Developer guides / KerasCV / Custom Image Augmentations with BaseImageAugmentationLayer

Custom Image Augmentations with BaseImageAugmentationLayer

Author: lukewood
Date created: 2022/04/26
Last modified: 2023/11/29
Description: Use BaseImageAugmentationLayer to implement custom data augmentations.

View in Colab GitHub source


Overview

Data augmentation is an integral part of training any robust computer vision model. While KerasCV offers a plethora of prebuild high quality data augmentation techniques, you may still want to implement your own custom technique. KerasCV offers a helpful base class for writing data augmentation layers: BaseImageAugmentationLayer. Any augmentation layer built with BaseImageAugmentationLayer will automatically be compatible with the KerasCV RandomAugmentationPipeline class.

This guide will show you how to implement your own custom augmentation layers using BaseImageAugmentationLayer. As an example, we will implement a layer that tints all images blue.

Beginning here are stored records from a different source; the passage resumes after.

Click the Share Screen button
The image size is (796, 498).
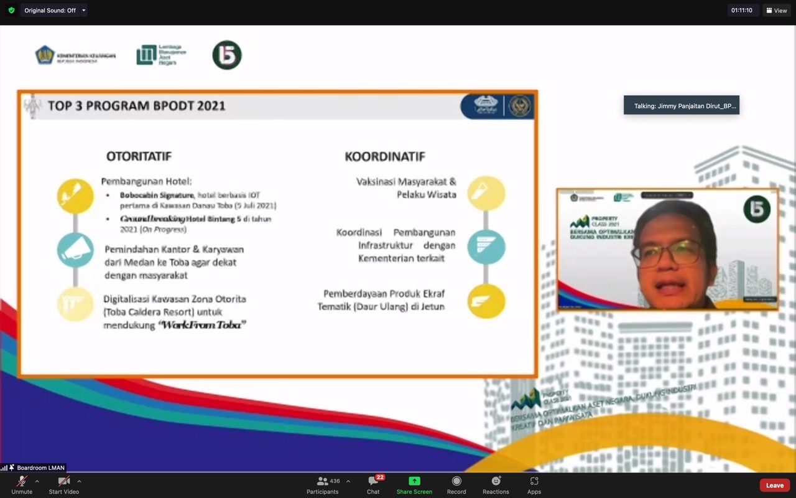coord(414,484)
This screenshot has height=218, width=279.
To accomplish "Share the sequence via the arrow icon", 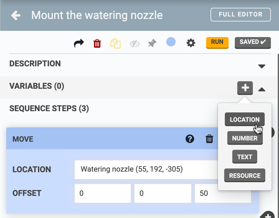I will [x=78, y=43].
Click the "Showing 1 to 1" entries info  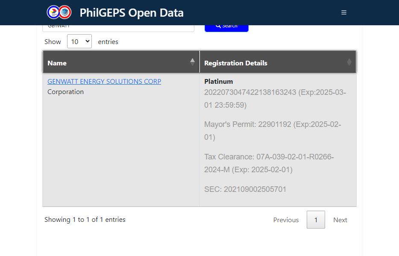(x=85, y=219)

Currently, KerasCV's preprocessing layers only support the TensorFlow backend with Keras 3.

!pip install -q --upgrade keras-cv
!pip install -q --upgrade keras  # Upgrade to Keras 3
import os

os.environ["KERAS_BACKEND"] = "tensorflow"

import keras
from keras import ops
from keras import layers
import keras_cv
import matplotlib.pyplot as plt

First, let's implement some helper functions for visualization and some transformations.

def imshow(img):
    img = img.astype(int)
    plt.axis("off")
    plt.imshow(img)
    plt.show()


def gallery_show(images):
    images = images.astype(int)
    for i in range(9):
        image = images[i]
        plt.subplot(3, 3, i + 1)
        plt.imshow(image.astype("uint8"))
        plt.axis("off")
    plt.show()


def transform_value_range(images, original_range, target_range):
    images = (images - original_range[0]) / (original_range[1] - original_range[0])
    scale_factor = target_range[1] - target_range[0]
    return (images * scale_factor) + target_range[0]

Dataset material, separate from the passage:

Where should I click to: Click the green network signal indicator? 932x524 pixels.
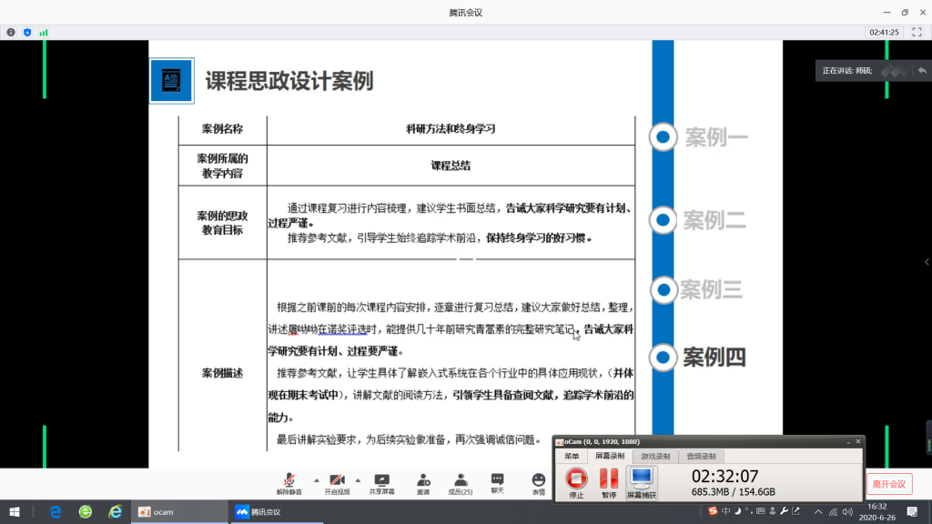pos(43,32)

def parse_factor(param, min_value=0.0, max_value=1.0, seed=None):
    if isinstance(param, keras_cv.core.FactorSampler):
        return param
    if isinstance(param, float) or isinstance(param, int):
        param = (min_value, param)
    if param[0] == param[1]:
        return keras_cv.core.ConstantFactorSampler(param[0])
    return keras_cv.core.UniformFactorSampler(param[0], param[1], seed=seed)

BaseImageAugmentationLayer Introduction

Image augmentation should operate on a sample-wise basis; not batch-wise. This is a common mistake many machine learning practitioners make when implementing custom techniques. BaseImageAugmentation offers a set of clean abstractions to make implementing image augmentation techniques on a sample wise basis much easier. This is done by allowing the end user to override an augment_image() method and then performing automatic vectorization under the hood.

Most augmentation techniques also must sample from one or more random distributions. KerasCV offers an abstraction to make random sampling end user configurable: the FactorSampler API.

Finally, many augmentation techniques requires some information about the pixel values present in the input images. KerasCV offers the value_range API to simplify the handling of this.

In our example, we will use the FactorSampler API, the value_range API, and BaseImageAugmentationLayer to implement a robust, configurable, and correct RandomBlueTint layer.


Overriding augment_image()

Let's start off with the minimum:

class RandomBlueTint(keras_cv.layers.BaseImageAugmentationLayer):
    def augment_image(self, image, *args, transformation=None, **kwargs):
        # image is of shape (height, width, channels)
        [*others, blue] = ops.unstack(image, axis=-1)
        blue = ops.clip(blue + 100, 0.0, 255.0)
        return ops.stack([*others, blue], axis=-1)

Our layer overrides BaseImageAugmentationLayer.augment_image(). This method is used to augment images given to the layer. By default, using BaseImageAugmentationLayer gives you a few nice features for free:

  • support for unbatched inputs (HWC Tensor)
  • support for batched inputs (BHWC Tensor)
  • automatic vectorization on batched inputs (more information on this in automatic vectorization performance)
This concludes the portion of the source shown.